### Exercise
Start with the line that holds "Screen dimensions: 800x500". Please copy it and each remaining line below exactly, leaving pictures out.

### Supplied information
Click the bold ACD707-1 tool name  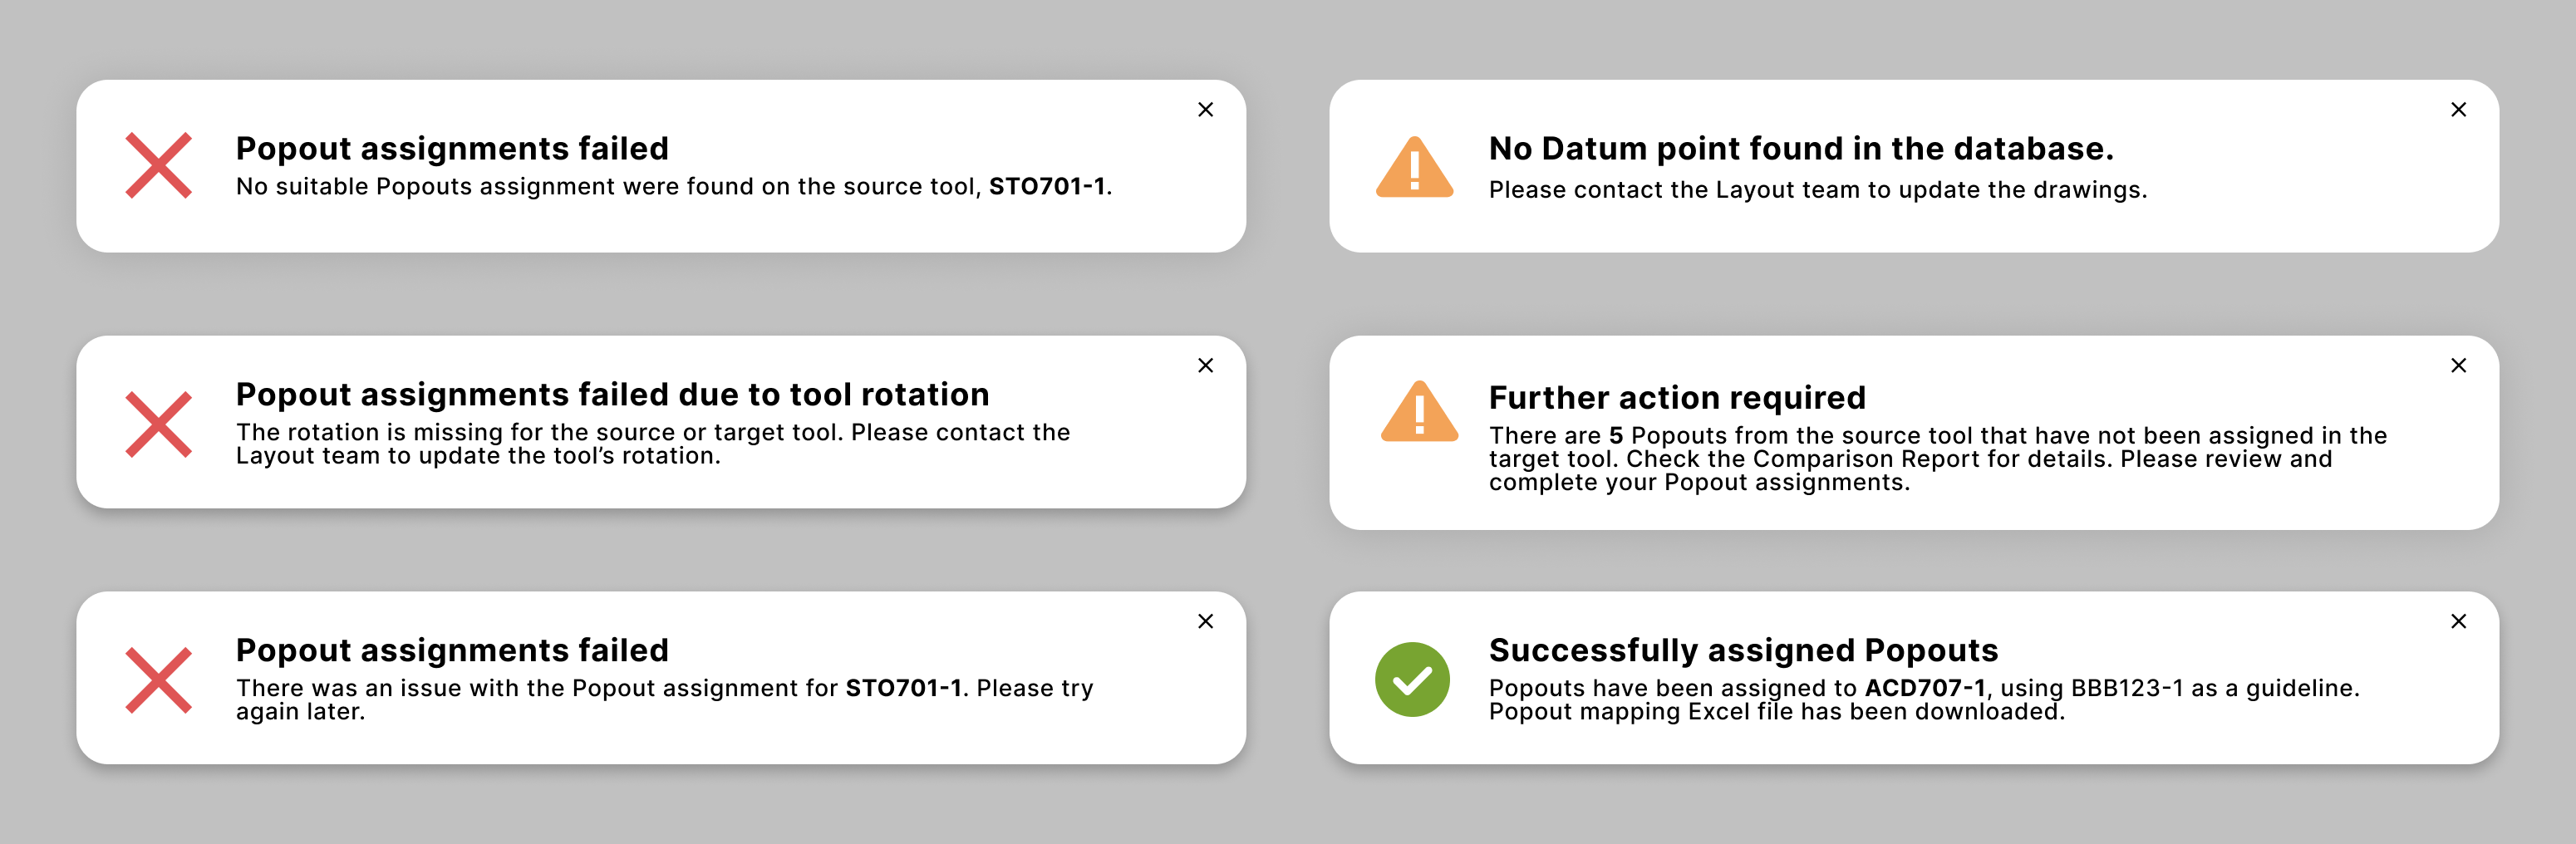[x=1924, y=688]
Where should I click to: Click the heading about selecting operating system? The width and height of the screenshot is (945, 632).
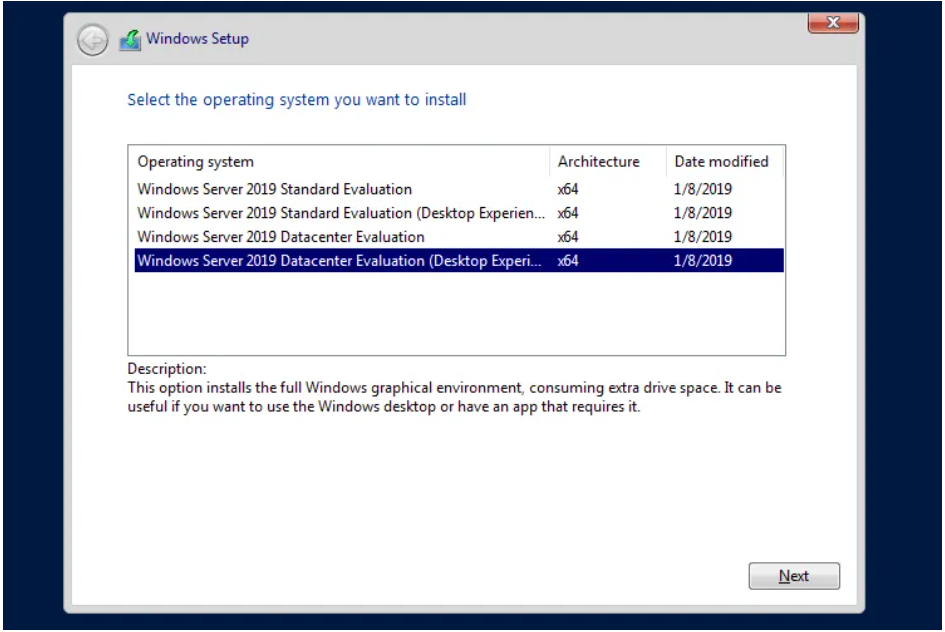[x=297, y=99]
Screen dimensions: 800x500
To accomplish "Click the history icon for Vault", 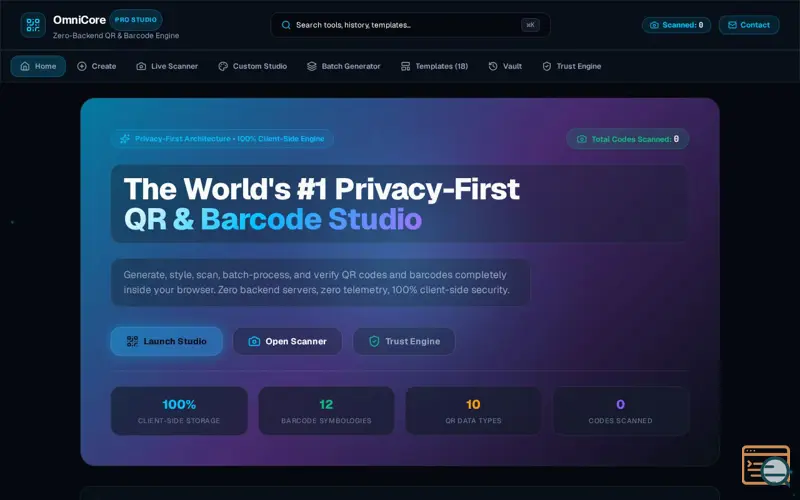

### Response box
Screen dimensions: 800x500
To accomplish "Click the history icon for Vault", 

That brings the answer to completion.